TEXT PROVIDED

╭──

How a Direct Public Offering Can Help Nonprofits Meet the Financial Challenge of Expansion

Dec 9, 2019 | Fundraising and Giving, Resources

Fundraising is a zero-sum game: one organization’s approved grant request means another’s is denied. Capital Good Fund CEO Andy Posner explains his nonprofit was able to use the Direct Public Offering model to raise $3.5 million from impact investors in order to issue equitable small-dollar personal loans to low-income families across the country.

Andy Posner

Special to the Philanthropy Journal

By Andy Posner, Founder and CEO of Capital Good Fund

More than 1.5 million nonprofits were registered with the IRS in 2015, according to the National Center for Charitable Statistics. For most, the barrier to fulfilling their mission comes down to one thing: funding.  Consider that 81 percent of nonprofit leaders say access to capital is their greatest challenge, according to Kathleen Kelly Janus, author of Social Startup Success.

The vast majority of nonprofits raise money entirely through philanthropy. But given that there are 1.5 million nonprofits competing for just $350 billion in charitable giving, organizations must devote tremendous resources to fundraising; for instance, according to double the donation, for every thousand fundraising emails sent to subscribers, nonprofits raised an average of just $42 dollars. Moreover, fundraising is a zero-sum game: one organization’s approved grant request means another’s is denied.

╰──

Pick up the article on direct public offerings for nonprofits after its last sentence and continue it.

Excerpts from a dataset

╭──

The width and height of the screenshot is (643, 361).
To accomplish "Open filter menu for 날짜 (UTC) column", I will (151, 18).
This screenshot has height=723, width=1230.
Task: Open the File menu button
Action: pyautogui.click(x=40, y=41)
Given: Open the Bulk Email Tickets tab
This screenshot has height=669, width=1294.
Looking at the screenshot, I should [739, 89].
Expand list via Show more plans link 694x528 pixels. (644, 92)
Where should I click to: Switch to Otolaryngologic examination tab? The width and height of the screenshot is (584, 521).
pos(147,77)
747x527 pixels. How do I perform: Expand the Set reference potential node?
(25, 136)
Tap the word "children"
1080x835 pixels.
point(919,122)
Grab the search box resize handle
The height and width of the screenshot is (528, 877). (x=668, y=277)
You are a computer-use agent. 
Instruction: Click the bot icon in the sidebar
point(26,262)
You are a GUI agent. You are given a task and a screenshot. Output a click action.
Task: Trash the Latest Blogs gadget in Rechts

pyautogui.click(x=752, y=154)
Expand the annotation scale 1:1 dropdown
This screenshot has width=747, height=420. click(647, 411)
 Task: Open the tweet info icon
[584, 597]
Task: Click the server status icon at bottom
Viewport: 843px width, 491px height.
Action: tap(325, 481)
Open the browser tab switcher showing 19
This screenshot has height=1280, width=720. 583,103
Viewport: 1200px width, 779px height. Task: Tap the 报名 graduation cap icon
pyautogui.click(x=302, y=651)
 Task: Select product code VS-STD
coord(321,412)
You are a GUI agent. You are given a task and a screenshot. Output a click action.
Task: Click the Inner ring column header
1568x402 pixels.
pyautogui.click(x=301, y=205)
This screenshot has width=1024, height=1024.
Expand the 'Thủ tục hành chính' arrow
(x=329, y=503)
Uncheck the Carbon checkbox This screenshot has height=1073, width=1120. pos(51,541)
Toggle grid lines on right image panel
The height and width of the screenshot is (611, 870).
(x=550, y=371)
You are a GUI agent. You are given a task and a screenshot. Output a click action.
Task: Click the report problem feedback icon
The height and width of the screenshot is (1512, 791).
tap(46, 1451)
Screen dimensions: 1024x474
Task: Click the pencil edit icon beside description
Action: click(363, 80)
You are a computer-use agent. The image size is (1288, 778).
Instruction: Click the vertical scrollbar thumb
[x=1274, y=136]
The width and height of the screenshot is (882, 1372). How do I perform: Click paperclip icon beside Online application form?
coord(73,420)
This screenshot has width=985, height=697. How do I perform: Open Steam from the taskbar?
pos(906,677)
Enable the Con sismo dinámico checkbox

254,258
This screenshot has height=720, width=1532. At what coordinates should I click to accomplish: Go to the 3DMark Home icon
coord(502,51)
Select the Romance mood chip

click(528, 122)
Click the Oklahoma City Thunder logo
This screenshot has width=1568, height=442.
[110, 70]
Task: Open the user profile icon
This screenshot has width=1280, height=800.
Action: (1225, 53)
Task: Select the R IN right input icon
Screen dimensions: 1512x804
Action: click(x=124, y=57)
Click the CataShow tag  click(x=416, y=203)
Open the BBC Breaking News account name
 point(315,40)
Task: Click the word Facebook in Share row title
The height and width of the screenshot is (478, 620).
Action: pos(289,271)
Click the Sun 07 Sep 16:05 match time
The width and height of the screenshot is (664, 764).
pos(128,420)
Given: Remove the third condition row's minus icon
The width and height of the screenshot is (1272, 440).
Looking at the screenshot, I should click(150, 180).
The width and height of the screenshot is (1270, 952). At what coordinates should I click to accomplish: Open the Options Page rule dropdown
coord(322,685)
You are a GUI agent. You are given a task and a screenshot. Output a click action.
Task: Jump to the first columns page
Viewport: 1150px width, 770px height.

╰──

OUTPUT OF THE TASK
Borrowing is an option, but it can be a risky one. Nonprofits are not limited in the amount they can borrow, but not all debt is prudent. Debt for asset purchases such as property or equipment is not problematic because the liability is offset by an asset. (Think of a mortgage on a home: as long as the home is worth more than the mortgage balance, you are financially healthy.) Debt to fund growth, like personnel and technology, carries the significant downside of adding a liability, but not an asset, to the balance sheet. (Think of taking out a student loan; though it is an investment in your future, in the near-term you risk becoming “under-water”—having more liabilities than assets.) Like any business, an over-leveraged nonprofit’s existence can be threatened, as donors, investors, and others may become less inclined to support the organization. If anything, nonprofits are often expected to be more financially sound than for-profits. 

Founded in 2009 as a nonprofit U.S. Treasury-certified Community Development Financial Institution, Capital Good Fund provides equitable small-dollar personal loans to low-income families across the country. By 2016 we had financed $2 million in loans; seeking to scale our impact, we determined that we would need $20 million in new funding to meet our goal of covering all our operating expenses through interest income by 2024. We knew there was no way we would raise that sum through grants alone; we had to find a different approach.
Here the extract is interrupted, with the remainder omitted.